▸ **Stated task**
Rewrite the entries below, replacing each occurrence of "computer-use agent" with "screen automation assistant" and leaving everything else unchanged.

▸ **Data records**
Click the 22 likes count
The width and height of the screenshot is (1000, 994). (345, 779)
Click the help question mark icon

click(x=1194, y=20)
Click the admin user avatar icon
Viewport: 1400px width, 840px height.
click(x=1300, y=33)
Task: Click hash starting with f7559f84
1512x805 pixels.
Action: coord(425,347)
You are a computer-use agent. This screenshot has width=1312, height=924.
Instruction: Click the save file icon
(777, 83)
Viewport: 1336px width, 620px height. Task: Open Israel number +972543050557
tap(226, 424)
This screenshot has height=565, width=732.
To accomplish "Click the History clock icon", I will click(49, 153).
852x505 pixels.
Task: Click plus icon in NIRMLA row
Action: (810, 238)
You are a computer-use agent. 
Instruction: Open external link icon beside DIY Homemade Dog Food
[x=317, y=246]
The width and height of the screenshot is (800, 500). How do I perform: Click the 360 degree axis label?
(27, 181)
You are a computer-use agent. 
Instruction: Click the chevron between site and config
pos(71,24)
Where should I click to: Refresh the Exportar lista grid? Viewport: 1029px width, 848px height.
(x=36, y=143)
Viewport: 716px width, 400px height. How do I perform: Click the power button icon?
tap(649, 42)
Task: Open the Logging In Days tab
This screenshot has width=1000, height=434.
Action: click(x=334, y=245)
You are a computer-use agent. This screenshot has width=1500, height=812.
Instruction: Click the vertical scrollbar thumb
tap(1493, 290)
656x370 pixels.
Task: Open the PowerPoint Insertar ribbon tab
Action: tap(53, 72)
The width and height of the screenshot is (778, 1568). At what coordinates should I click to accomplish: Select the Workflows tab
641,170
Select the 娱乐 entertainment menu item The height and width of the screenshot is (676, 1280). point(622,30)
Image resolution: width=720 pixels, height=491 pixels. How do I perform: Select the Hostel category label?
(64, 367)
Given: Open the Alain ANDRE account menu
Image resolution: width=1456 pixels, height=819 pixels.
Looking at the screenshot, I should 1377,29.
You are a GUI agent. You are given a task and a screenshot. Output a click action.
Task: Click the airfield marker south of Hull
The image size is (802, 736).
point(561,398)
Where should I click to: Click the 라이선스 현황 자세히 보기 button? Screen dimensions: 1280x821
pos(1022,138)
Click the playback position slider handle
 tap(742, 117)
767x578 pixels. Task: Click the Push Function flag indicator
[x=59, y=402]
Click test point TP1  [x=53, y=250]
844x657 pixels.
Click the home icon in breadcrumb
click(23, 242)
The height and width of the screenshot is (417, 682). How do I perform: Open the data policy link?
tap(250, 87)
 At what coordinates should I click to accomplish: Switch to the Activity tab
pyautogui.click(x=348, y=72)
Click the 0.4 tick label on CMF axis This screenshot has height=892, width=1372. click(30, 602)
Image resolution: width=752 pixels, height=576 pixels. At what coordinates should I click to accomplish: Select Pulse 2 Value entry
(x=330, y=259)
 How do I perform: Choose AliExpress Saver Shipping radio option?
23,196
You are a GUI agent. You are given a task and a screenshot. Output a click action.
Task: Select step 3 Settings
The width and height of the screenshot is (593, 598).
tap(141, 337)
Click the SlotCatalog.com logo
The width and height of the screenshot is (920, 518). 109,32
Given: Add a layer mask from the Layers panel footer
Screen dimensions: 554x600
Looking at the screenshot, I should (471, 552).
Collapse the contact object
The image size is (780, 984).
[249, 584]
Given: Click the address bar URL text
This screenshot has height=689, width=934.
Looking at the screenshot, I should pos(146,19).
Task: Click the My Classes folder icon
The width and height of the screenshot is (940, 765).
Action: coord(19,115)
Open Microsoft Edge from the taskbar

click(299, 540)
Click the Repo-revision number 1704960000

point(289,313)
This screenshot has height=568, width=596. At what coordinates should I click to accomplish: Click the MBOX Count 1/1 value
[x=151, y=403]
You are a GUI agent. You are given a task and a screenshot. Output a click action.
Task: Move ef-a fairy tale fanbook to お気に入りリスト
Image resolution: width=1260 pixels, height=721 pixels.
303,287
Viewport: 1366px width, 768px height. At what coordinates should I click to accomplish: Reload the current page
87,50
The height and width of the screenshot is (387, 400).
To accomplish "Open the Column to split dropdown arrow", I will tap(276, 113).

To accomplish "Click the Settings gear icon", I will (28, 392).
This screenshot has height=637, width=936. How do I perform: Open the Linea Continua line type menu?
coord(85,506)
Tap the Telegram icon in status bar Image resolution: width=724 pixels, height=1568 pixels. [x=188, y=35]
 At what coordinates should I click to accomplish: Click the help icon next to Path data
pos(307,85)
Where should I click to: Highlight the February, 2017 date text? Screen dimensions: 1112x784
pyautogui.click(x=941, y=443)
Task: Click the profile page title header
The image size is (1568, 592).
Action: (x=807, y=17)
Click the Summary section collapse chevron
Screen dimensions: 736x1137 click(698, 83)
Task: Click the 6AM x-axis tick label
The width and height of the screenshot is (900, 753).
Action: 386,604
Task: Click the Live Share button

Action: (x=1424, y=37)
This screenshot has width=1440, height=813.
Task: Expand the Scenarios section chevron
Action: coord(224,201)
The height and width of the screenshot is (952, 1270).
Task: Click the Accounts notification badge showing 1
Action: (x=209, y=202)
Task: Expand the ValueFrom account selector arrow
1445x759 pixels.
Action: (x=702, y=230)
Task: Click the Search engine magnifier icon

▸ **Full solution**
Click the 22 likes count
The width and height of the screenshot is (1000, 994). (345, 779)
Click the help question mark icon

click(x=1194, y=20)
Click the admin user avatar icon
Viewport: 1400px width, 840px height.
click(x=1300, y=33)
Task: Click hash starting with f7559f84
1512x805 pixels.
Action: coord(425,347)
You are a screen automation assistant. This screenshot has width=1312, height=924.
Instruction: Click the save file icon
(777, 83)
Viewport: 1336px width, 620px height. Task: Open Israel number +972543050557
tap(226, 424)
This screenshot has height=565, width=732.
To accomplish "Click the History clock icon", I will click(49, 153).
852x505 pixels.
Task: Click plus icon in NIRMLA row
Action: (810, 238)
You are a screen automation assistant. 
Instruction: Open external link icon beside DIY Homemade Dog Food
[x=317, y=246]
The width and height of the screenshot is (800, 500). How do I perform: Click the 360 degree axis label?
(27, 181)
You are a screen automation assistant. 
Instruction: Click the chevron between site and config
pos(71,24)
Where should I click to: Refresh the Exportar lista grid? Viewport: 1029px width, 848px height.
(x=36, y=143)
Viewport: 716px width, 400px height. How do I perform: Click the power button icon?
tap(649, 42)
Task: Open the Logging In Days tab
This screenshot has width=1000, height=434.
Action: click(x=334, y=245)
You are a screen automation assistant. This screenshot has width=1500, height=812.
Instruction: Click the vertical scrollbar thumb
tap(1493, 290)
656x370 pixels.
Task: Open the PowerPoint Insertar ribbon tab
Action: tap(53, 72)
The width and height of the screenshot is (778, 1568). At what coordinates should I click to accomplish: Select the Workflows tab
641,170
Select the 娱乐 entertainment menu item The height and width of the screenshot is (676, 1280). point(622,30)
Image resolution: width=720 pixels, height=491 pixels. How do I perform: Select the Hostel category label?
(64, 367)
Given: Open the Alain ANDRE account menu
Image resolution: width=1456 pixels, height=819 pixels.
Looking at the screenshot, I should 1377,29.
You are a GUI agent. You are given a task and a screenshot. Output a click action.
Task: Click the airfield marker south of Hull
The image size is (802, 736).
point(561,398)
Where should I click to: Click the 라이선스 현황 자세히 보기 button? Screen dimensions: 1280x821
pos(1022,138)
Click the playback position slider handle
 tap(742, 117)
767x578 pixels. Task: Click the Push Function flag indicator
[x=59, y=402]
Click test point TP1  [x=53, y=250]
844x657 pixels.
Click the home icon in breadcrumb
click(23, 242)
The height and width of the screenshot is (417, 682). How do I perform: Open the data policy link?
tap(250, 87)
 At what coordinates should I click to accomplish: Switch to the Activity tab
pyautogui.click(x=348, y=72)
Click the 0.4 tick label on CMF axis This screenshot has height=892, width=1372. click(30, 602)
Image resolution: width=752 pixels, height=576 pixels. At what coordinates should I click to accomplish: Select Pulse 2 Value entry
(x=330, y=259)
 How do I perform: Choose AliExpress Saver Shipping radio option?
23,196
You are a GUI agent. You are given a task and a screenshot. Output a click action.
Task: Select step 3 Settings
The width and height of the screenshot is (593, 598).
tap(141, 337)
Click the SlotCatalog.com logo
The width and height of the screenshot is (920, 518). 109,32
Given: Add a layer mask from the Layers panel footer
Screen dimensions: 554x600
Looking at the screenshot, I should (471, 552).
Collapse the contact object
The image size is (780, 984).
[249, 584]
Given: Click the address bar URL text
This screenshot has height=689, width=934.
Looking at the screenshot, I should pos(146,19).
Task: Click the My Classes folder icon
The width and height of the screenshot is (940, 765).
Action: coord(19,115)
Open Microsoft Edge from the taskbar

click(299, 540)
Click the Repo-revision number 1704960000

point(289,313)
This screenshot has height=568, width=596. At what coordinates should I click to accomplish: Click the MBOX Count 1/1 value
[x=151, y=403]
You are a GUI agent. You are given a task and a screenshot. Output a click action.
Task: Move ef-a fairy tale fanbook to お気に入りリスト
Image resolution: width=1260 pixels, height=721 pixels.
303,287
Viewport: 1366px width, 768px height. At what coordinates should I click to accomplish: Reload the current page
87,50
The height and width of the screenshot is (387, 400).
To accomplish "Open the Column to split dropdown arrow", I will tap(276, 113).

To accomplish "Click the Settings gear icon", I will (28, 392).
This screenshot has height=637, width=936. How do I perform: Open the Linea Continua line type menu?
coord(85,506)
Tap the Telegram icon in status bar Image resolution: width=724 pixels, height=1568 pixels. [x=188, y=35]
 At what coordinates should I click to accomplish: Click the help icon next to Path data
pos(307,85)
Where should I click to: Highlight the February, 2017 date text? Screen dimensions: 1112x784
pyautogui.click(x=941, y=443)
Task: Click the profile page title header
The image size is (1568, 592).
Action: (x=807, y=17)
Click the Summary section collapse chevron
Screen dimensions: 736x1137 click(698, 83)
Task: Click the 6AM x-axis tick label
The width and height of the screenshot is (900, 753).
Action: 386,604
Task: Click the Live Share button

Action: (x=1424, y=37)
This screenshot has width=1440, height=813.
Task: Expand the Scenarios section chevron
Action: coord(224,201)
The height and width of the screenshot is (952, 1270).
Task: Click the Accounts notification badge showing 1
Action: (x=209, y=202)
Task: Expand the ValueFrom account selector arrow
1445x759 pixels.
Action: (x=702, y=230)
Task: Click the Search engine magnifier icon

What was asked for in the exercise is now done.